Aim of the exercise:
Starting at the line that holds "This screenshot has height=198, width=443.", transcribe every line to the end of the data exactly; include no other lines.

Data listing:

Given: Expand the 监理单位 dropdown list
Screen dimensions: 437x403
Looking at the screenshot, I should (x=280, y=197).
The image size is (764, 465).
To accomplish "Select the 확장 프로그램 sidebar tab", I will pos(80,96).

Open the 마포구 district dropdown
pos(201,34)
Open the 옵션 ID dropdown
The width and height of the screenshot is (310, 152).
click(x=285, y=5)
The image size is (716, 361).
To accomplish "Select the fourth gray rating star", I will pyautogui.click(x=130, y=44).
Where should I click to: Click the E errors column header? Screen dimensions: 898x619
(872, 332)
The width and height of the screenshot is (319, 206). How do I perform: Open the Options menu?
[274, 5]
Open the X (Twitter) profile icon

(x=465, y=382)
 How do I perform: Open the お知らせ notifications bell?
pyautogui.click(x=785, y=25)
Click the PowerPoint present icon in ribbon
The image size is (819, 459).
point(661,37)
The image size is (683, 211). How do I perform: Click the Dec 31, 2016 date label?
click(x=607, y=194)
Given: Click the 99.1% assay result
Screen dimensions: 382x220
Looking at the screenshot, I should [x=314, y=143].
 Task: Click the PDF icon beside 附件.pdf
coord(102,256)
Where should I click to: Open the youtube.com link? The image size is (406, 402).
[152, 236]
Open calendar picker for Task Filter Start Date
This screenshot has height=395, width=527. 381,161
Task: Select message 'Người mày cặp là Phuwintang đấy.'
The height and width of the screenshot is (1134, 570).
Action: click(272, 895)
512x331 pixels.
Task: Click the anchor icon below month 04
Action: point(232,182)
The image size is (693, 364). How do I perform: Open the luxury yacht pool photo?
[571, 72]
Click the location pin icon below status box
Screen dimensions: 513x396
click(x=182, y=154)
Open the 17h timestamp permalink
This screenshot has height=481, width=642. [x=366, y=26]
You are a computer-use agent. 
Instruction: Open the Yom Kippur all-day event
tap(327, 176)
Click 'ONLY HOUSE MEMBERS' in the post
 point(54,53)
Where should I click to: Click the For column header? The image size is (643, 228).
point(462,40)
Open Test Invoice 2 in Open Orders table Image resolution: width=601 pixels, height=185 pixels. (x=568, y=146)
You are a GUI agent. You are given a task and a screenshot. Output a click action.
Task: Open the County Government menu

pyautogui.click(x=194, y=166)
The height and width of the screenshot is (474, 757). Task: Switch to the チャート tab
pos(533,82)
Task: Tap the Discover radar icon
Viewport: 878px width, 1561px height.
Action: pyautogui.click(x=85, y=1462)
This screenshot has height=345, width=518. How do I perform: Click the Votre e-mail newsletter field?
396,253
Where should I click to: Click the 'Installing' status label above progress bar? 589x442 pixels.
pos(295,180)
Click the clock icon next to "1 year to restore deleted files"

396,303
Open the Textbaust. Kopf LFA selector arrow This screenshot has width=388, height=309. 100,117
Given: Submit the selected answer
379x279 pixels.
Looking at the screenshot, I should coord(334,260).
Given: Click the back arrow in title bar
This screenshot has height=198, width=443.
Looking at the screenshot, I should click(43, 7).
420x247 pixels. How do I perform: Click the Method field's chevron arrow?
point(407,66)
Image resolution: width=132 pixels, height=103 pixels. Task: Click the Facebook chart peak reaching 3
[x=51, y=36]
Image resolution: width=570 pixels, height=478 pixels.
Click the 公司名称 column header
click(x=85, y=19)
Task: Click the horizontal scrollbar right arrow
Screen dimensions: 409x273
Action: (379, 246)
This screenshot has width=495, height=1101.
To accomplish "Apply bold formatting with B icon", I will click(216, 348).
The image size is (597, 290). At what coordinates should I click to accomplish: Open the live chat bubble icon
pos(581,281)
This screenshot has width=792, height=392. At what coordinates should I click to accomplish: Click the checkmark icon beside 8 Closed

Reply to the task:
This screenshot has height=198, width=443.
Looking at the screenshot, I should click(43, 7).
420x247 pixels. How do I perform: Click the Method field's chevron arrow?
point(407,66)
Image resolution: width=132 pixels, height=103 pixels. Task: Click the Facebook chart peak reaching 3
[x=51, y=36]
Image resolution: width=570 pixels, height=478 pixels.
Click the 公司名称 column header
click(x=85, y=19)
Task: Click the horizontal scrollbar right arrow
Screen dimensions: 409x273
Action: (379, 246)
This screenshot has width=495, height=1101.
To accomplish "Apply bold formatting with B icon", I will click(216, 348).
The image size is (597, 290). At what coordinates should I click to accomplish: Open the live chat bubble icon
pos(581,281)
This screenshot has width=792, height=392. At what coordinates should I click to accomplish: Click the checkmark icon beside 8 Closed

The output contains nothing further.